The Bloke and I decided it was high time we introduced the kids to Daniel Craig’s Bond movies, and so far we’ve watched Casino Royale, Quantum of Solace and Skyfall. I suspect Spectre will be on the menu soon (if my offspring are not devouring more episodes of Gilmore Girls, which they have recently discovered and have many questions about — including what a video store was — thereby making The Bloke and I feel somewhat antiquated, if not ancient). We also made the kids watch Dirty Rotten Scoundrels, which looks massively dated but the jokes still hold up, for the most part. I tried to get them into watching Lupin (which I loved) but it only piqued the interest of the Paris-loving Marvel Girl, and failed to grab Miss Malaprop. That said, we all thoroughly enjoyed Hawkeye.
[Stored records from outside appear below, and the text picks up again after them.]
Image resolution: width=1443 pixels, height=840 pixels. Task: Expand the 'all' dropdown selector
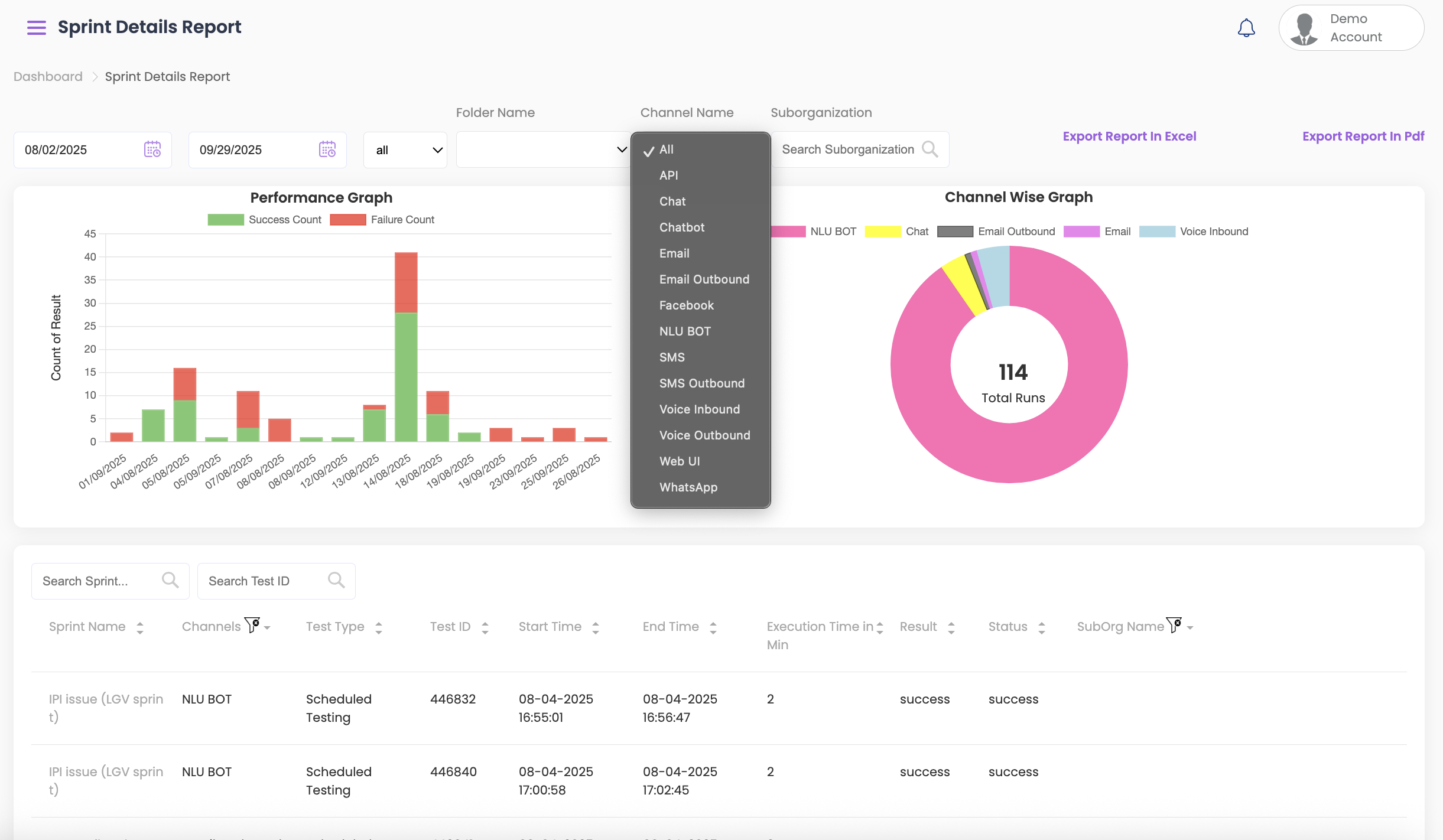click(x=405, y=150)
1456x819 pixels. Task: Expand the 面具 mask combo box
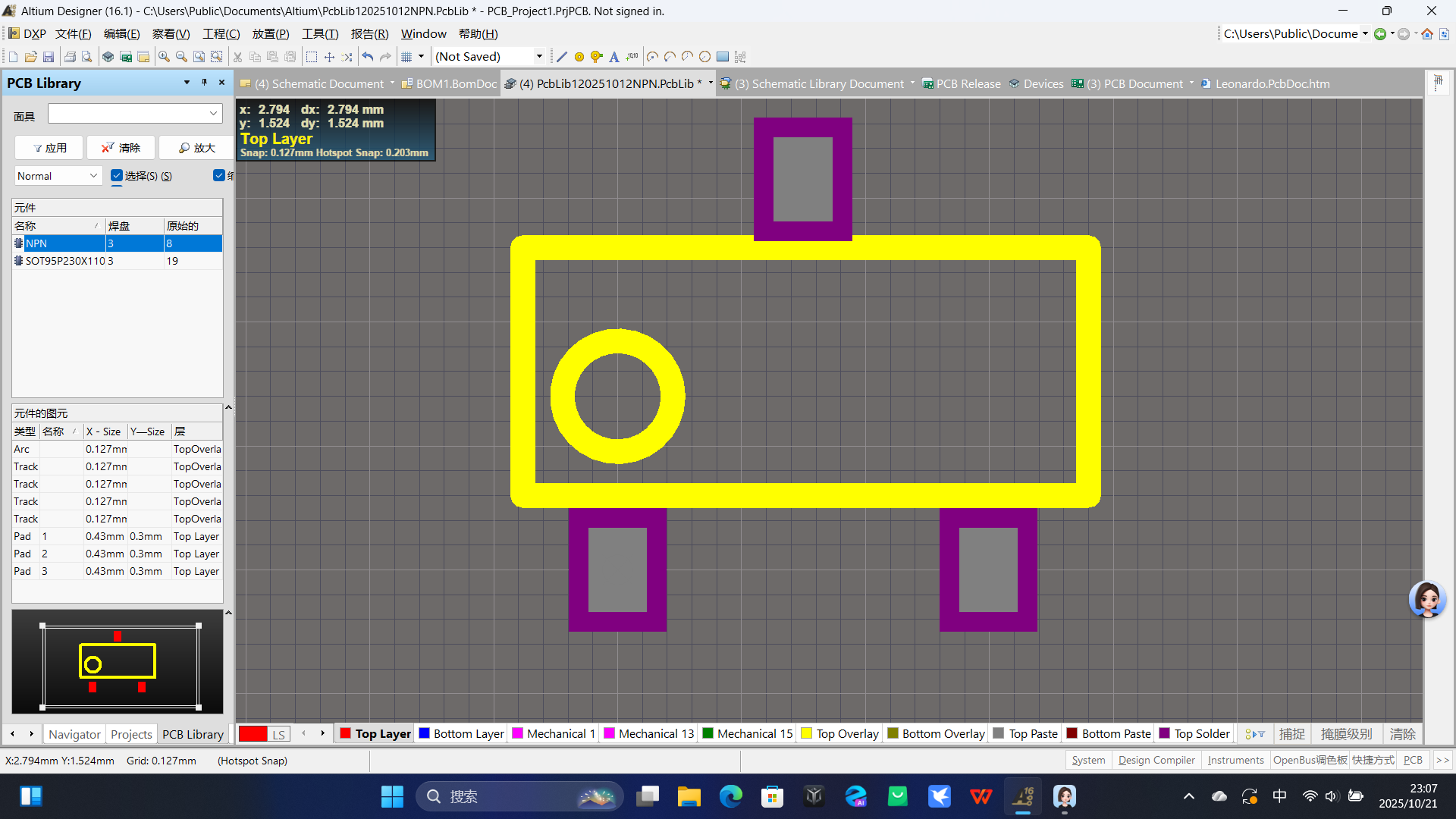213,114
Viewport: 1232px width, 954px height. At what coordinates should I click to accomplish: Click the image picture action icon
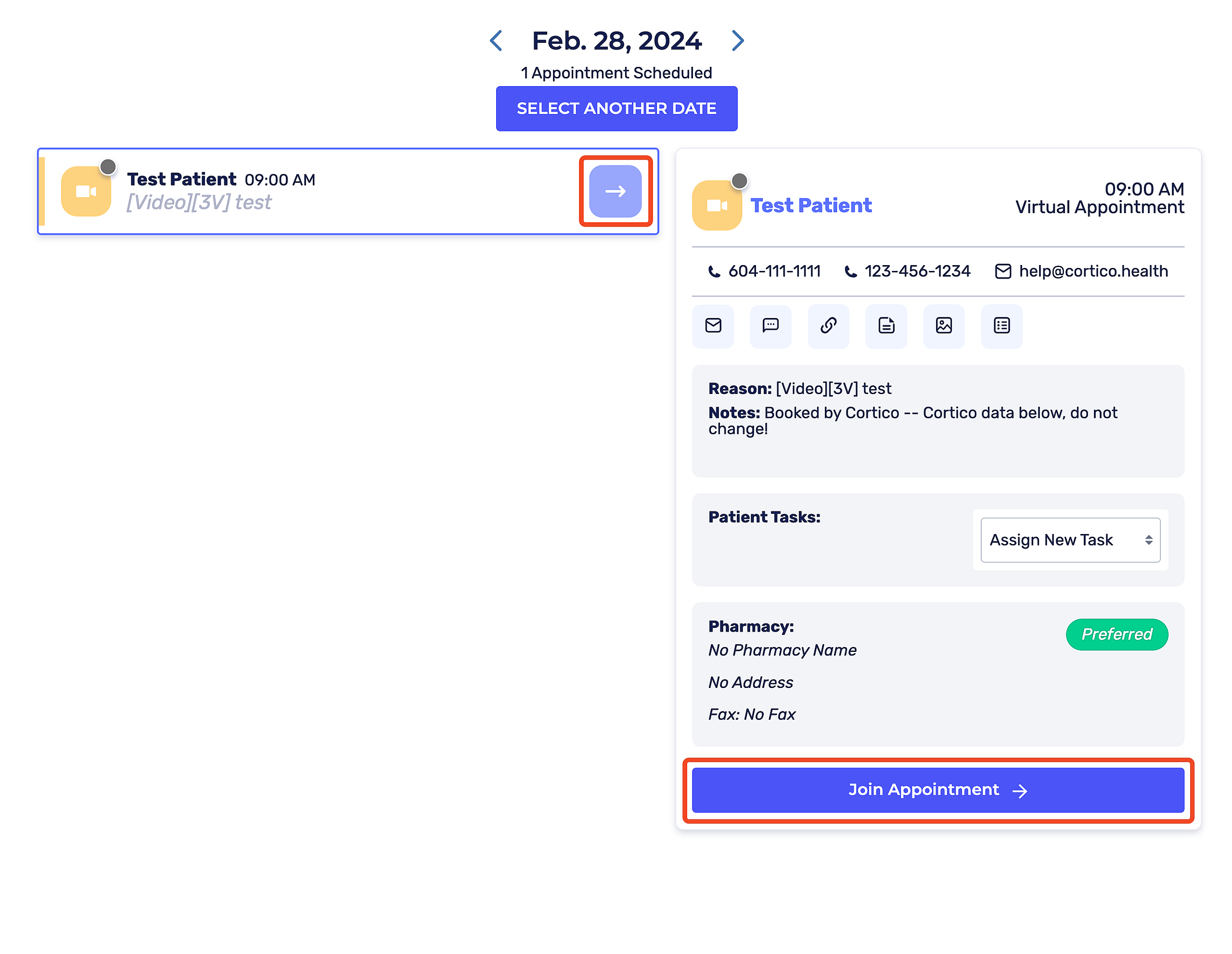click(x=944, y=326)
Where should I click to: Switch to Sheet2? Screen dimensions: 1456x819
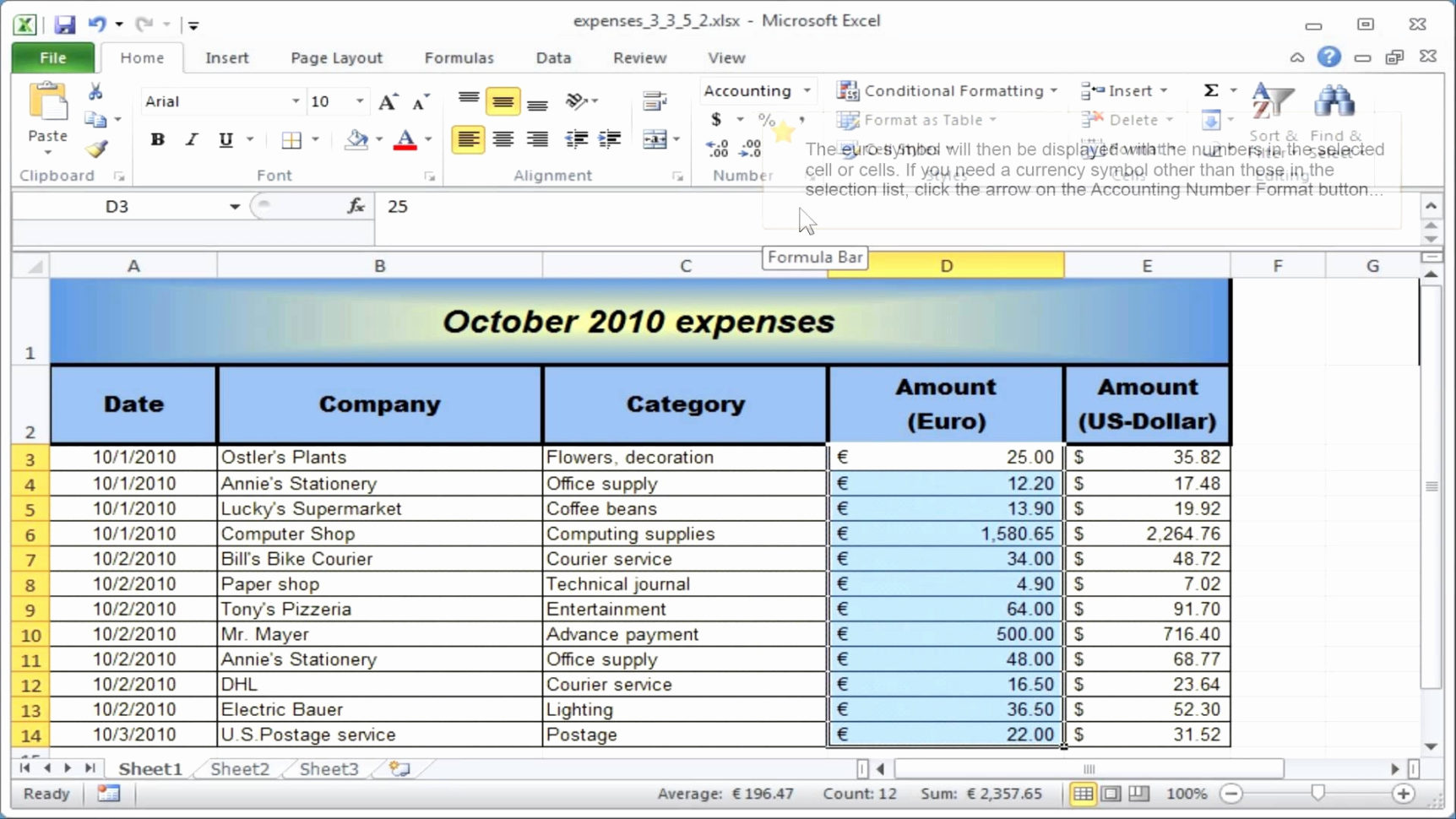[239, 768]
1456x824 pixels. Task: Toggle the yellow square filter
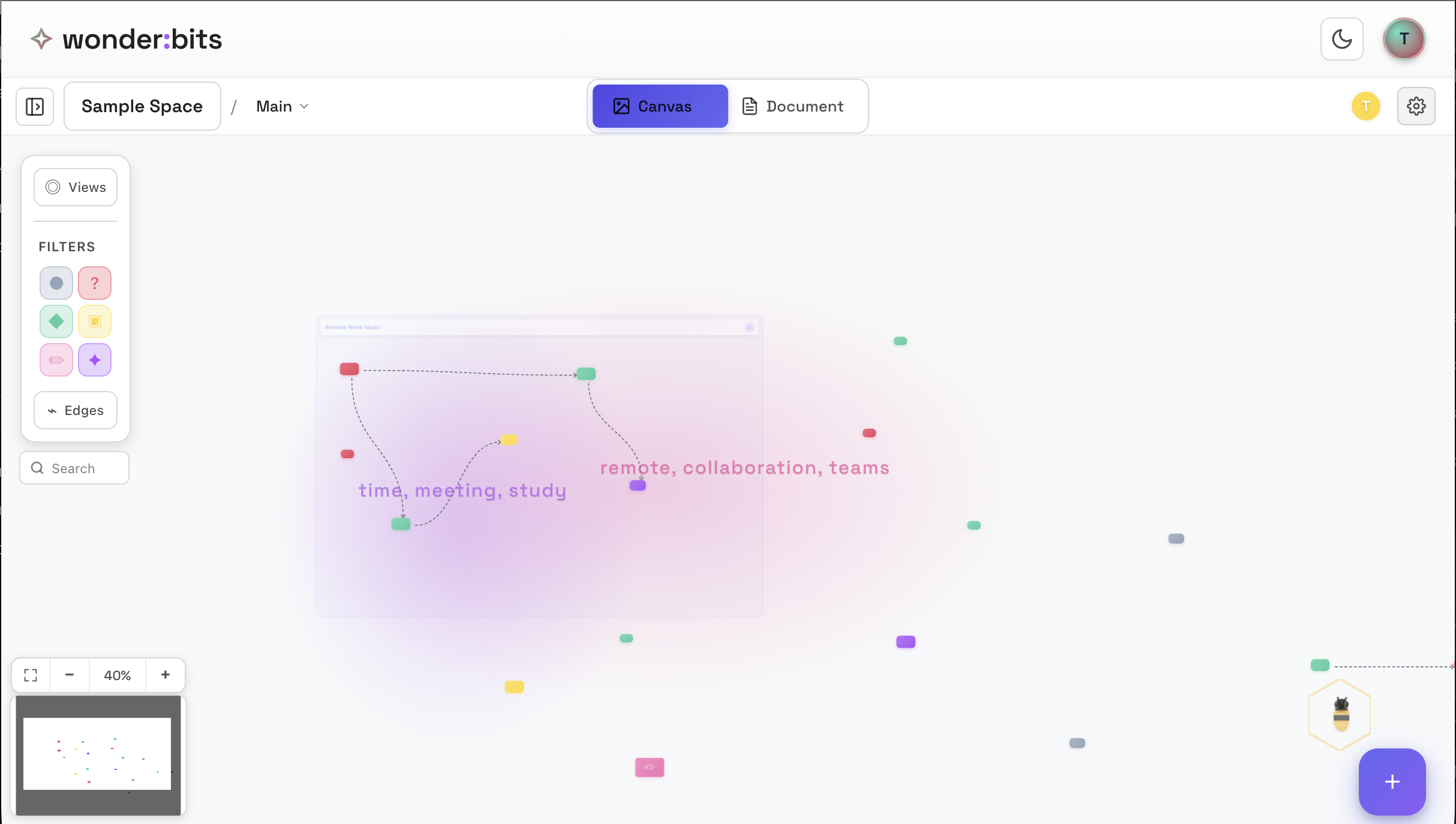click(95, 321)
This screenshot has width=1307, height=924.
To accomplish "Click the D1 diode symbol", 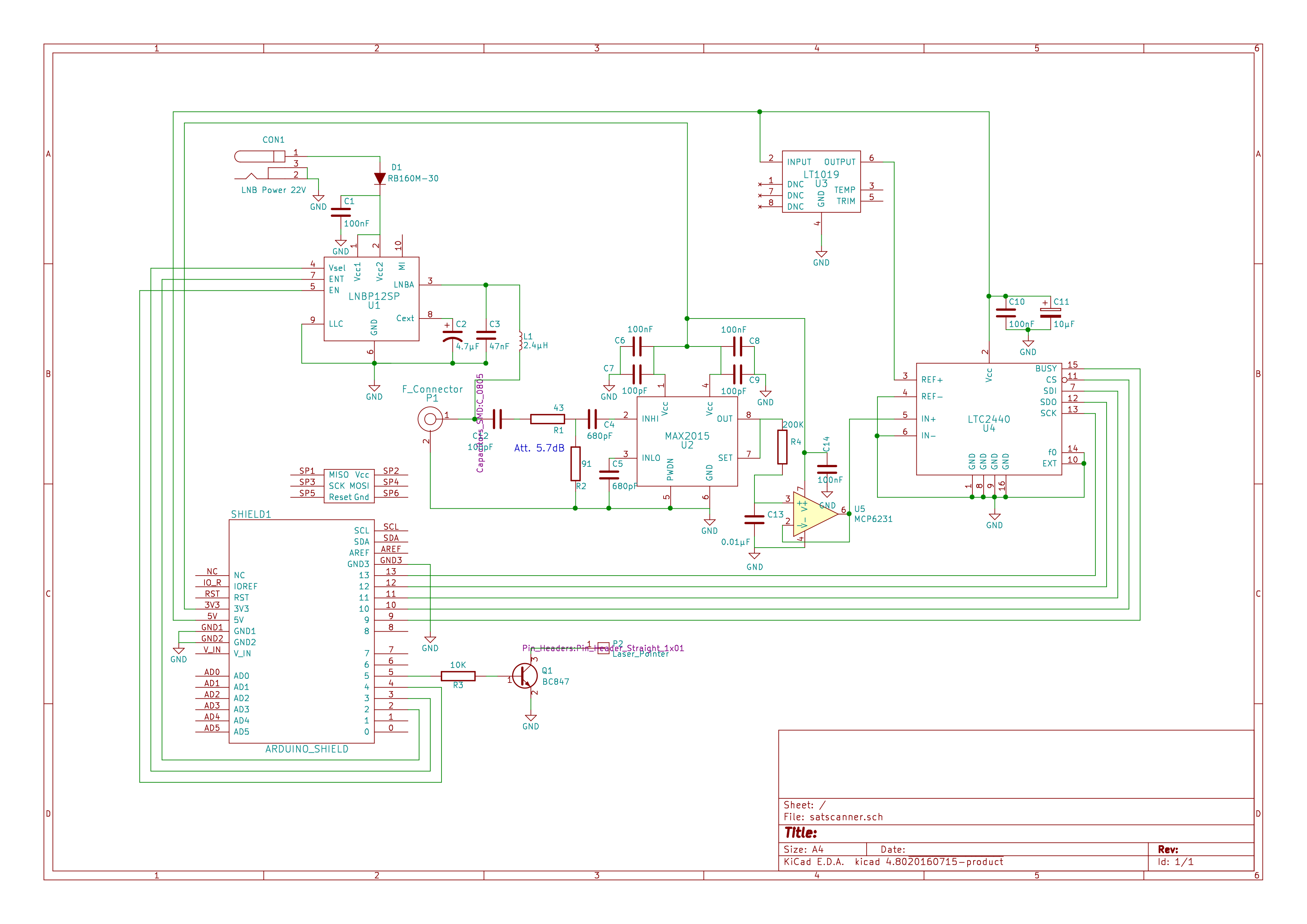I will [380, 179].
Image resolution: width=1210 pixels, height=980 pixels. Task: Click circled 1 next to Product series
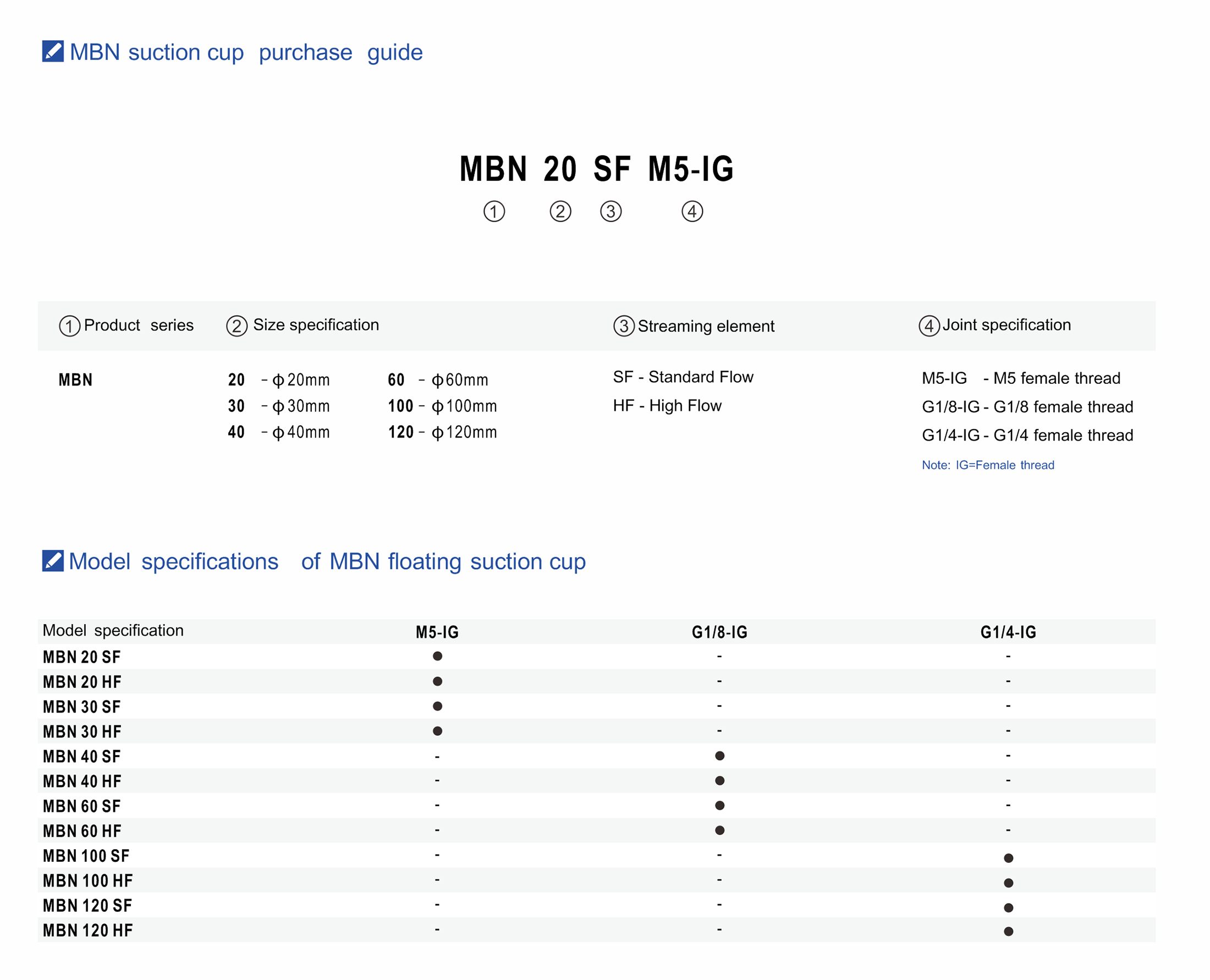click(x=69, y=326)

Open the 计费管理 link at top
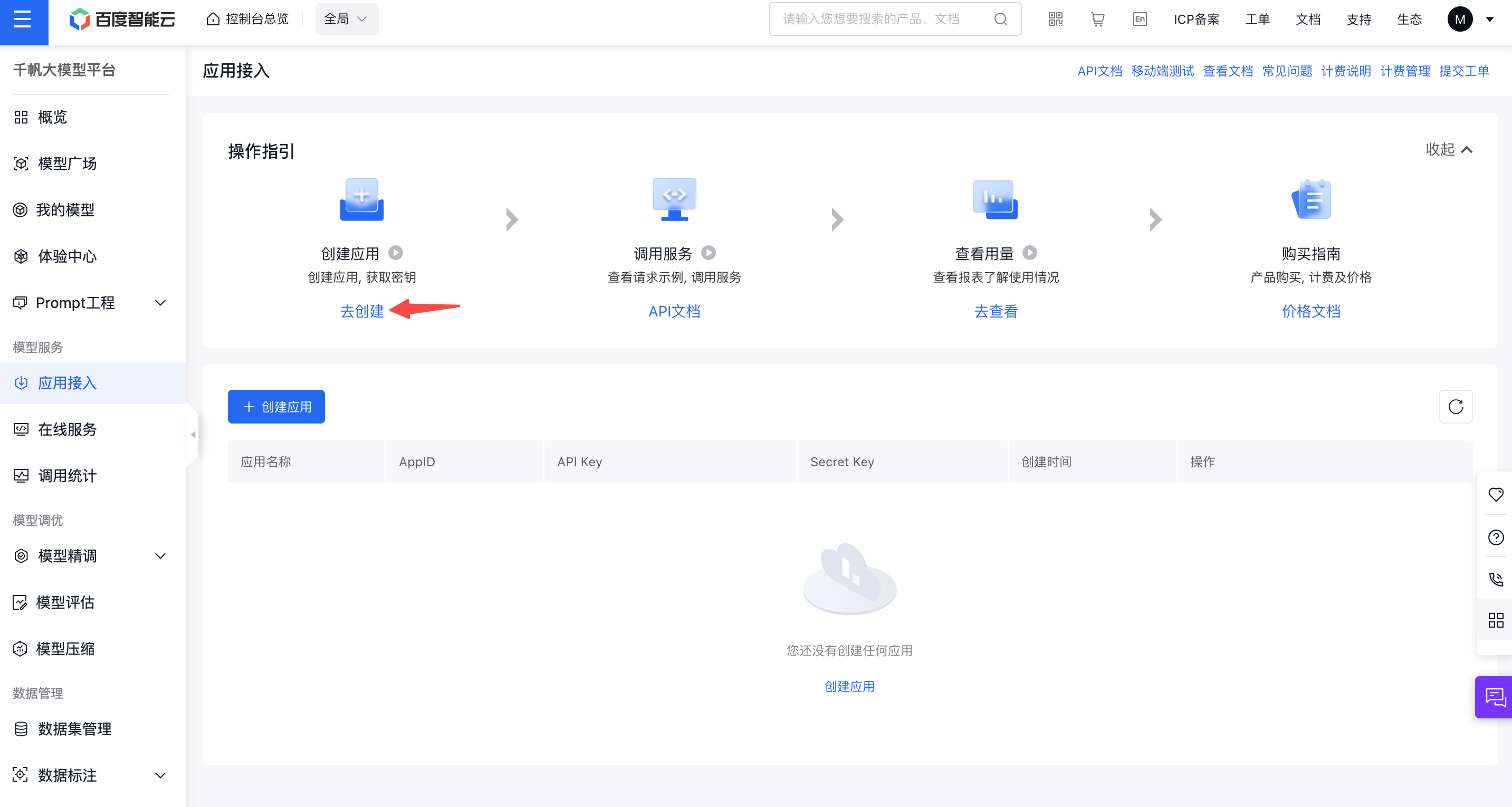tap(1404, 71)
There are a couple of other things I don’t think I could have got through 2021 without — like watching episodies of 30 Rock on Stan, because sometimes all you really need is 20 minutes of madness and mayhem from Alec Baldwin and Tina Fey to lift your spirits. In a year where internet shopping has taken on a life of its own, I am still eyeing off a T shirt reading “Royal Tampa Academy of Dramatic Tricks” in honour of Jenna Maroney’s alma mater, but I ended up settling for a 3 pack of Silent Theory T shirts instead (the Lucy style is great and the quality is top notch, in case you’re asking). Another internet purchase I loved? A drink bottle from Target that has the hours of the day printed down the side so I know where my water intake should be up to when. But I digress…
What else? What else did the Thrifty Fictionista love? Well, towards the end of the year I got right into reading Dave Grohl’s book The Storyteller, which inspired our New Year’s Eve feast of Kentucky Fried Chicken and French Champagne. And I finished up the year reading Hannah Kent’s Devotion, Sarah Winman’s Still Life, Evie Wyld’s The Bass Rock and Anne Enright’s Actress — all of which were great, and made for a solid finish to a rather troublesome year.
And so, friends, here endeth the Thrifty Fictionista’s cultural ramblings through the year that was. I would love to hear what you watched, listened to and read during the past year than made it more bearable for you and yours. I hope you find some solace or joy in what I enjoyed.